All entries below must be given again word for word.

■ DATA EXTRACTS:
------------------------------------------------
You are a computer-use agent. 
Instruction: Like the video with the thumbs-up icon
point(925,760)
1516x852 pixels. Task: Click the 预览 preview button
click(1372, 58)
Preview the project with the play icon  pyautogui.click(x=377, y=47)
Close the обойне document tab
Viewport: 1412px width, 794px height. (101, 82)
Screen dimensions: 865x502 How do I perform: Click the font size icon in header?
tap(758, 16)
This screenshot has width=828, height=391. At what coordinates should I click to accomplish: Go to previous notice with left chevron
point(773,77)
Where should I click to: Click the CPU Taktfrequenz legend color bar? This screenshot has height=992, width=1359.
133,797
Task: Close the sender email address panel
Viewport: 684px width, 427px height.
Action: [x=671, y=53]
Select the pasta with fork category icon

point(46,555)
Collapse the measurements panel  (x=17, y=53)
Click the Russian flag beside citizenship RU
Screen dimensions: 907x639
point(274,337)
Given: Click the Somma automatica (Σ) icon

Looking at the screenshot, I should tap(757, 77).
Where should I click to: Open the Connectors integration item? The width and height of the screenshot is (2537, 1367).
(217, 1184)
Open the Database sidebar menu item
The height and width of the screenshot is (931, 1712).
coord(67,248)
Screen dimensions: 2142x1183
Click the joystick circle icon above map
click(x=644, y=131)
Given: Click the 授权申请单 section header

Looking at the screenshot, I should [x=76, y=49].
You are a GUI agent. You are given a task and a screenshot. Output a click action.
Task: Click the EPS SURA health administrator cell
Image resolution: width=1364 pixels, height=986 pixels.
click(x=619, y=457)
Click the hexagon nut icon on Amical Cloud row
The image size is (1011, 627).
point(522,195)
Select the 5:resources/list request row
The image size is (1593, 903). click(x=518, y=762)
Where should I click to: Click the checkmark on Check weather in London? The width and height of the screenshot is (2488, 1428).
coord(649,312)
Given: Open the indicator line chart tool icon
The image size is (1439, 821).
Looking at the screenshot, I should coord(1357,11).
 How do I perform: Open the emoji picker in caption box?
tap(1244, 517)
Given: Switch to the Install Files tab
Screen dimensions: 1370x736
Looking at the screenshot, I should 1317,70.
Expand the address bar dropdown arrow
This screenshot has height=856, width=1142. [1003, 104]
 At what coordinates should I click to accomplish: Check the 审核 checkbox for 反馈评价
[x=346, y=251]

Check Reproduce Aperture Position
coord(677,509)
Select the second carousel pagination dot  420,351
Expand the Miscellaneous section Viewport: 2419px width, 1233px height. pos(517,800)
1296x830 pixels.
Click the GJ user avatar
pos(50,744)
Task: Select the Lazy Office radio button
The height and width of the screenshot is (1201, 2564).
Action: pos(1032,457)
------------------------------------------------
■ EXERCISE RESULT:
You are a computer-use agent. 
Instruction: Like the video with the thumbs-up icon
point(925,760)
1516x852 pixels. Task: Click the 预览 preview button
click(1372, 58)
Preview the project with the play icon  pyautogui.click(x=377, y=47)
Close the обойне document tab
Viewport: 1412px width, 794px height. (101, 82)
Screen dimensions: 865x502 How do I perform: Click the font size icon in header?
tap(758, 16)
This screenshot has width=828, height=391. At what coordinates should I click to accomplish: Go to previous notice with left chevron
point(773,77)
Where should I click to: Click the CPU Taktfrequenz legend color bar? This screenshot has height=992, width=1359.
133,797
Task: Close the sender email address panel
Viewport: 684px width, 427px height.
Action: [x=671, y=53]
Select the pasta with fork category icon

point(46,555)
Collapse the measurements panel  (x=17, y=53)
Click the Russian flag beside citizenship RU
Screen dimensions: 907x639
point(274,337)
Given: Click the Somma automatica (Σ) icon

Looking at the screenshot, I should tap(757, 77).
Where should I click to: Open the Connectors integration item? The width and height of the screenshot is (2537, 1367).
(217, 1184)
Open the Database sidebar menu item
The height and width of the screenshot is (931, 1712).
coord(67,248)
Screen dimensions: 2142x1183
Click the joystick circle icon above map
click(x=644, y=131)
Given: Click the 授权申请单 section header

Looking at the screenshot, I should [x=76, y=49].
You are a GUI agent. You are given a task and a screenshot. Output a click action.
Task: Click the EPS SURA health administrator cell
Image resolution: width=1364 pixels, height=986 pixels.
click(x=619, y=457)
Click the hexagon nut icon on Amical Cloud row
The image size is (1011, 627).
point(522,195)
Select the 5:resources/list request row
The image size is (1593, 903). click(x=518, y=762)
Where should I click to: Click the checkmark on Check weather in London? The width and height of the screenshot is (2488, 1428).
coord(649,312)
Given: Open the indicator line chart tool icon
The image size is (1439, 821).
Looking at the screenshot, I should coord(1357,11).
 How do I perform: Open the emoji picker in caption box?
tap(1244, 517)
Given: Switch to the Install Files tab
Screen dimensions: 1370x736
Looking at the screenshot, I should 1317,70.
Expand the address bar dropdown arrow
This screenshot has height=856, width=1142. [1003, 104]
 At what coordinates should I click to accomplish: Check the 审核 checkbox for 反馈评价
[x=346, y=251]

Check Reproduce Aperture Position
coord(677,509)
Select the second carousel pagination dot  420,351
Expand the Miscellaneous section Viewport: 2419px width, 1233px height. pos(517,800)
1296x830 pixels.
Click the GJ user avatar
pos(50,744)
Task: Select the Lazy Office radio button
The height and width of the screenshot is (1201, 2564).
Action: pos(1032,457)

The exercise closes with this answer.